═══ Record excerpts

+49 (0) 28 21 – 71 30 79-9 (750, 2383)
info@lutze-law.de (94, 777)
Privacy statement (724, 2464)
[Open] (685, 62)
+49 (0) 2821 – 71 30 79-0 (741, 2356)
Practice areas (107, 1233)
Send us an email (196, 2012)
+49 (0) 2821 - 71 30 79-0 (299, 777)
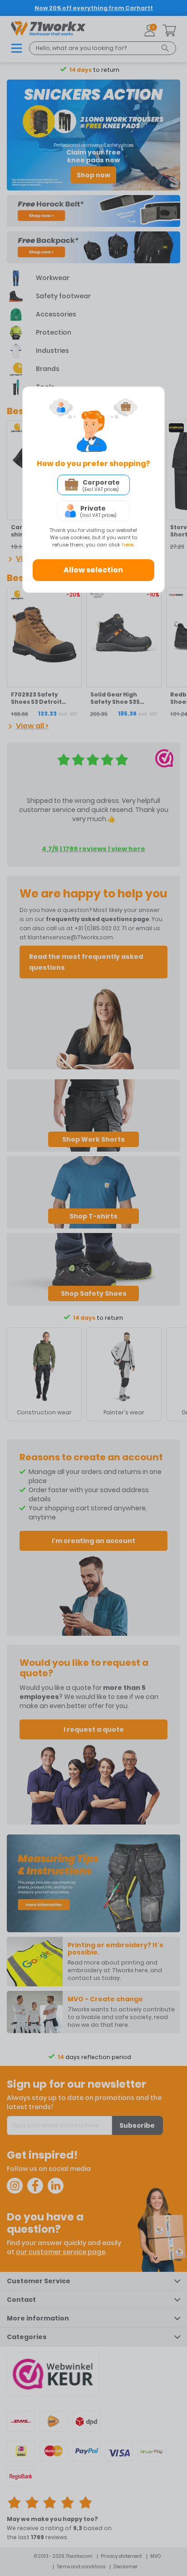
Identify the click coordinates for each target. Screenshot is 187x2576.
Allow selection (93, 570)
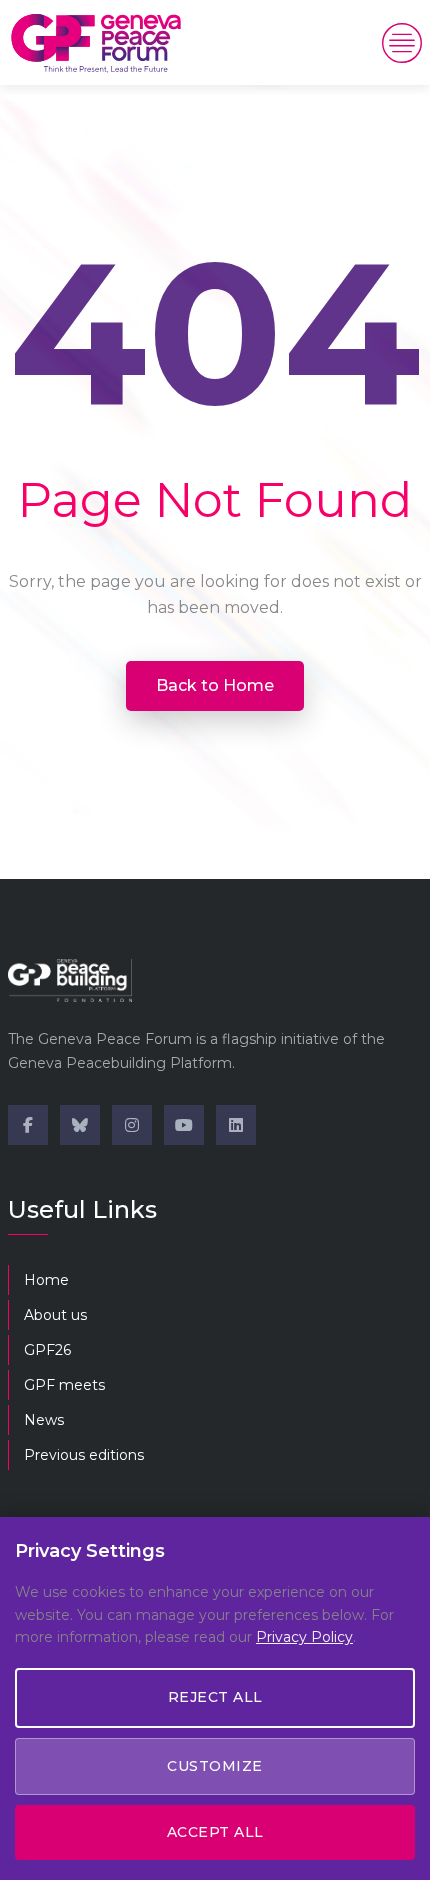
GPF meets (64, 1385)
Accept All (215, 1832)
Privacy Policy (304, 1637)
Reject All (215, 1697)
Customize (215, 1766)
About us (55, 1315)
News (44, 1420)
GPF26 (47, 1350)
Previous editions (84, 1455)
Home (46, 1280)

══════

- **What to do**
Transcribe every entry word for word, but skip the pictures.

- **Exercise answer**
+49 (0) 28 21 – 71 30 79-9 (750, 2383)
info@lutze-law.de (94, 777)
Privacy statement (724, 2464)
[Open] (685, 62)
+49 (0) 2821 – 71 30 79-0 (741, 2356)
Practice areas (107, 1233)
Send us an email (196, 2012)
+49 (0) 2821 - 71 30 79-0 (299, 777)
Identify the click coordinates for each target. Screenshot is 187x2576.
Allow selection (93, 570)
GPF meets (64, 1385)
Accept All (215, 1832)
Privacy Policy (304, 1637)
Reject All (215, 1697)
Customize (215, 1766)
About us (55, 1315)
News (44, 1420)
GPF26 (47, 1350)
Previous editions (84, 1455)
Home (46, 1280)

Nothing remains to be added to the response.